Output each entry exactly; skip nothing.

START Entries shown

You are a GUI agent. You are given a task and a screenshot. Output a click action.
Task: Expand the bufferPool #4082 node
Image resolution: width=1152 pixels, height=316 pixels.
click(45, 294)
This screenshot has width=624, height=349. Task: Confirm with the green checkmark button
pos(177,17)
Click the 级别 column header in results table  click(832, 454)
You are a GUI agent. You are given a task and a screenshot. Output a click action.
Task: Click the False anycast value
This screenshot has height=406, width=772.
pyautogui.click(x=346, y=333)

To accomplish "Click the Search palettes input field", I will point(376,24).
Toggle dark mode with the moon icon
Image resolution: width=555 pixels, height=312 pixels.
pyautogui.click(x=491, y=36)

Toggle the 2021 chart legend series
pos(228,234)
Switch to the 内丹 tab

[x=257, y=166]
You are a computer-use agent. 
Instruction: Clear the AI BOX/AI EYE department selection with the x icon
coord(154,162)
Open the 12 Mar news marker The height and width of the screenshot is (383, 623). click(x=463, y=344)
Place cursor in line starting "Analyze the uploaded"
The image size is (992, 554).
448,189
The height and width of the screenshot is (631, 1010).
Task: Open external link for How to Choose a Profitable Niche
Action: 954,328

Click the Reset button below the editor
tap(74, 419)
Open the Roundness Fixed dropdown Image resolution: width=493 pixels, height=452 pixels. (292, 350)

END Entries shown

_Response below:_
You are a GUI agent. You are given a task and a screenshot. Output a click action.
Task: Expand the bufferPool #4082 node
Image resolution: width=1152 pixels, height=316 pixels.
click(45, 294)
This screenshot has width=624, height=349. Task: Confirm with the green checkmark button
pos(177,17)
Click the 级别 column header in results table  click(832, 454)
You are a GUI agent. You are given a task and a screenshot. Output a click action.
Task: Click the False anycast value
This screenshot has height=406, width=772.
pyautogui.click(x=346, y=333)

To accomplish "Click the Search palettes input field", I will point(376,24).
Toggle dark mode with the moon icon
Image resolution: width=555 pixels, height=312 pixels.
pyautogui.click(x=491, y=36)

Toggle the 2021 chart legend series
pos(228,234)
Switch to the 内丹 tab

[x=257, y=166]
You are a computer-use agent. 
Instruction: Clear the AI BOX/AI EYE department selection with the x icon
coord(154,162)
Open the 12 Mar news marker The height and width of the screenshot is (383, 623). click(x=463, y=344)
Place cursor in line starting "Analyze the uploaded"
The image size is (992, 554).
448,189
The height and width of the screenshot is (631, 1010).
Task: Open external link for How to Choose a Profitable Niche
Action: 954,328

Click the Reset button below the editor
tap(74, 419)
Open the Roundness Fixed dropdown Image resolution: width=493 pixels, height=452 pixels. (292, 350)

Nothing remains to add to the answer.